#### Given data
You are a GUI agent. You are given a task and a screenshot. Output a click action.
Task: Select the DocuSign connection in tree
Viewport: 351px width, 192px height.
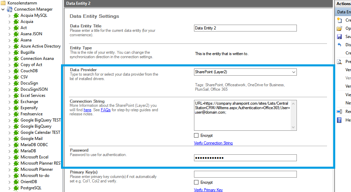tap(29, 83)
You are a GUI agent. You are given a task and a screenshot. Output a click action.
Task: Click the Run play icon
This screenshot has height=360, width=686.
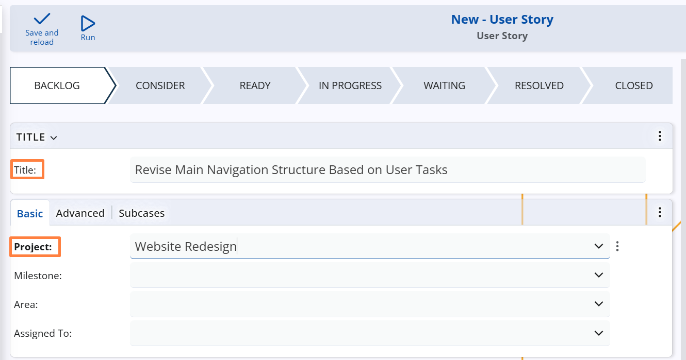[x=88, y=24]

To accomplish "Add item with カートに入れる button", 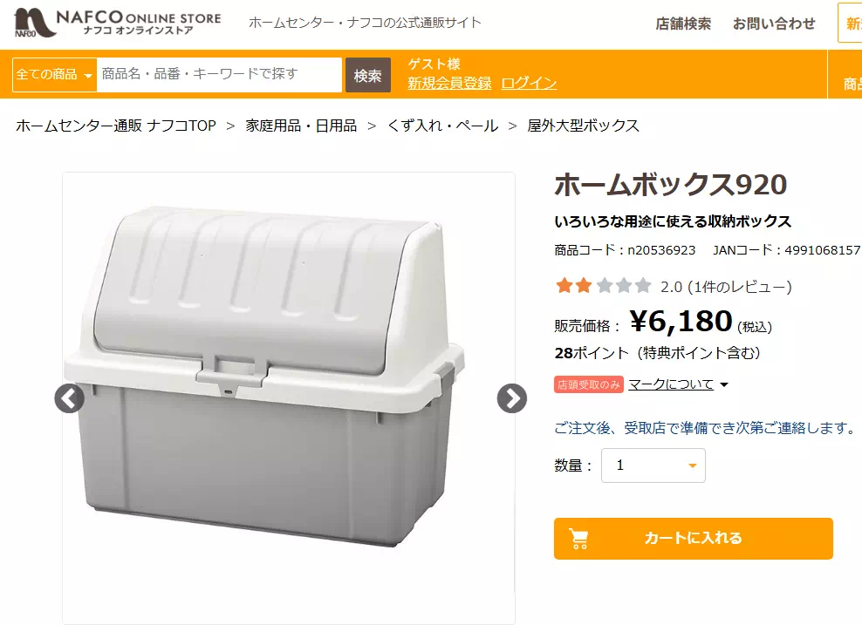I will tap(693, 539).
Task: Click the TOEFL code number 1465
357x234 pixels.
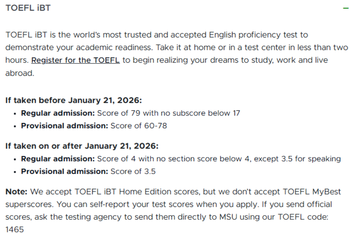Action: pos(14,229)
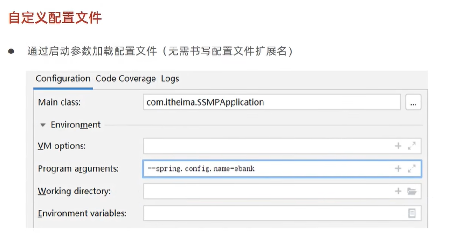
Task: Expand the Program arguments field editor
Action: pos(411,168)
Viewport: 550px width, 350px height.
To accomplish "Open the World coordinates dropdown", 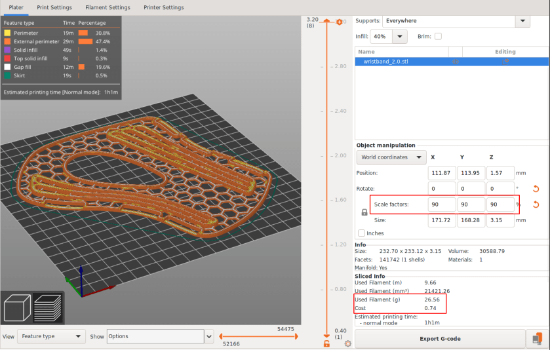I will point(391,157).
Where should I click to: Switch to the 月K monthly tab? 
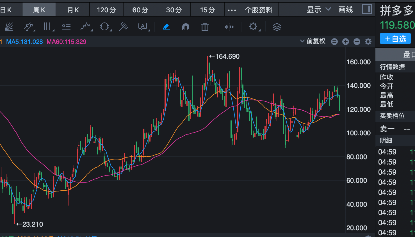click(x=73, y=10)
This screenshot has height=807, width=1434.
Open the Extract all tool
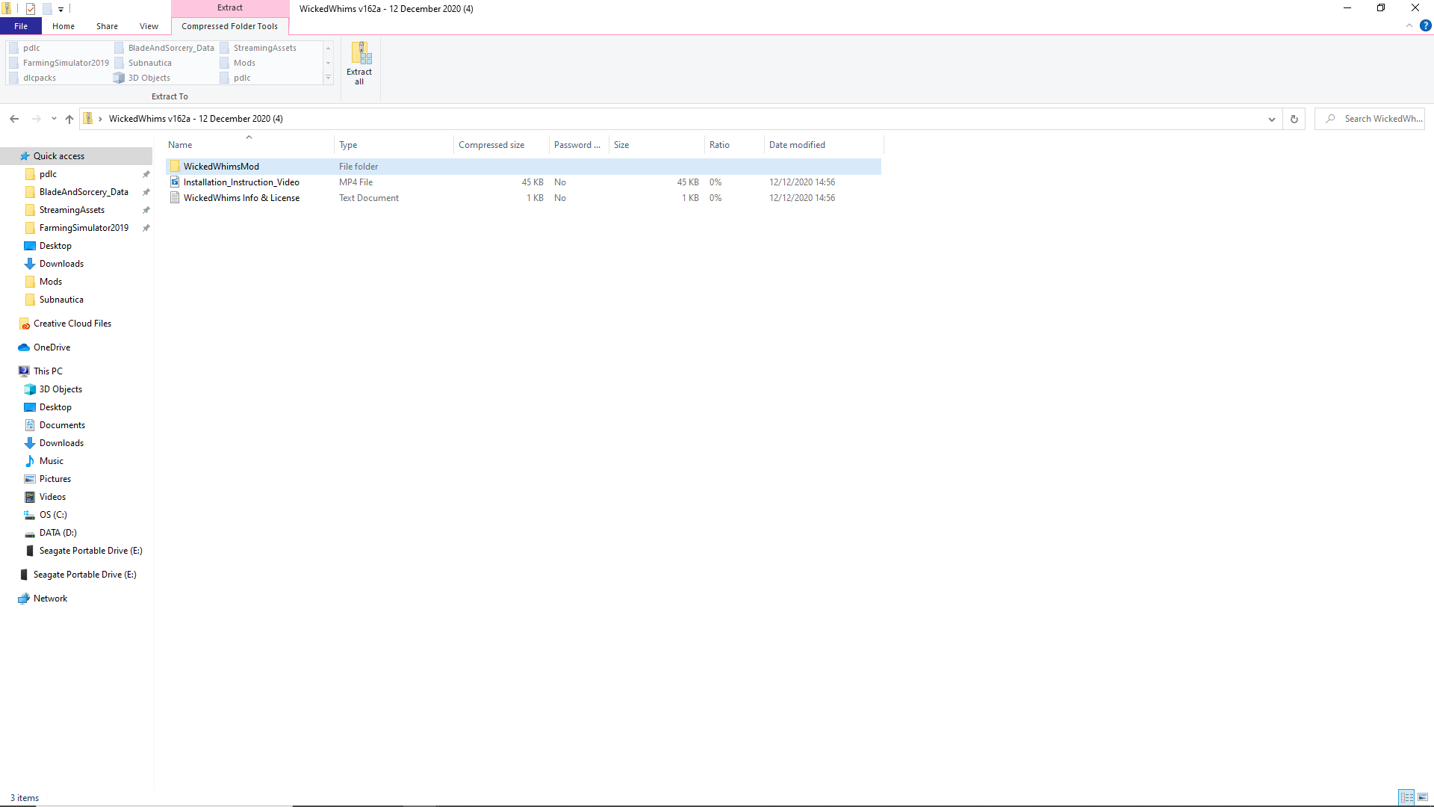tap(359, 64)
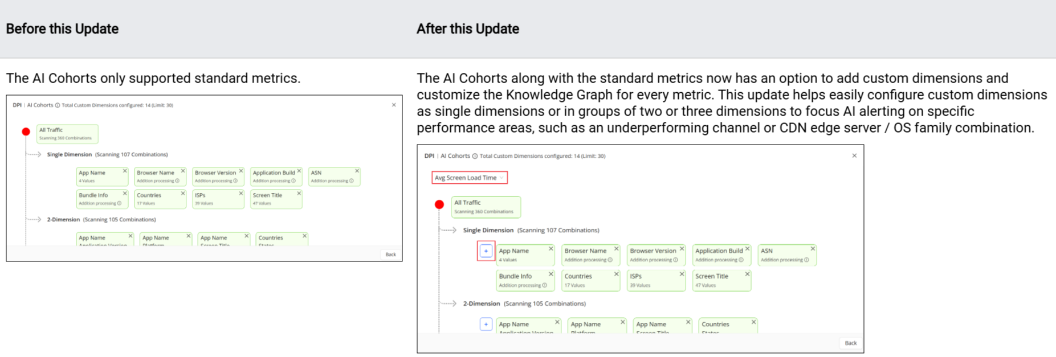
Task: Click info icon on Application Build chip, Before screenshot
Action: [x=293, y=181]
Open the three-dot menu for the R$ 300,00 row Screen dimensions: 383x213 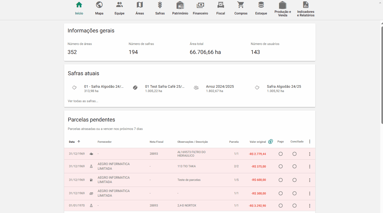(x=310, y=193)
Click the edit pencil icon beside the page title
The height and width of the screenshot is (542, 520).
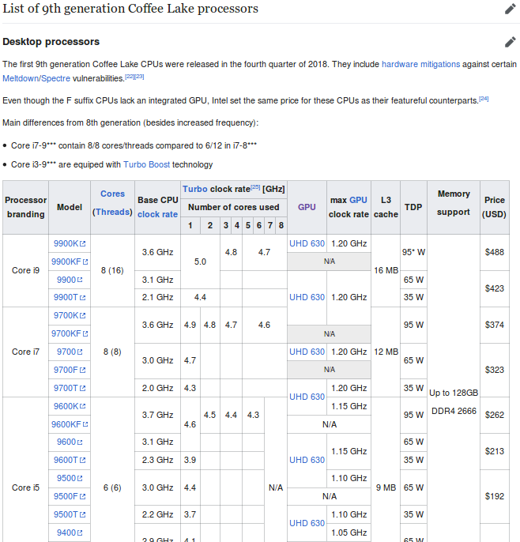point(511,9)
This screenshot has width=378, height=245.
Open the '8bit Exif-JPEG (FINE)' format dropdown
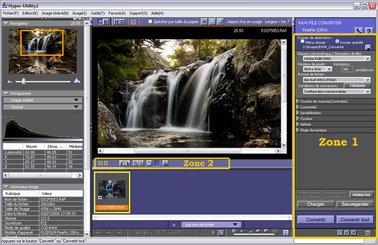tap(368, 79)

#### Challenge
Convert the listing, from the line with "This screenshot has width=378, height=245." up to and including its final line, into a numbered list that omits blank lines and leaves out the pictures.

#### Reply
1. This screenshot has width=378, height=245.
2. Open the '8bit Exif-JPEG (FINE)' format dropdown
3. tap(368, 79)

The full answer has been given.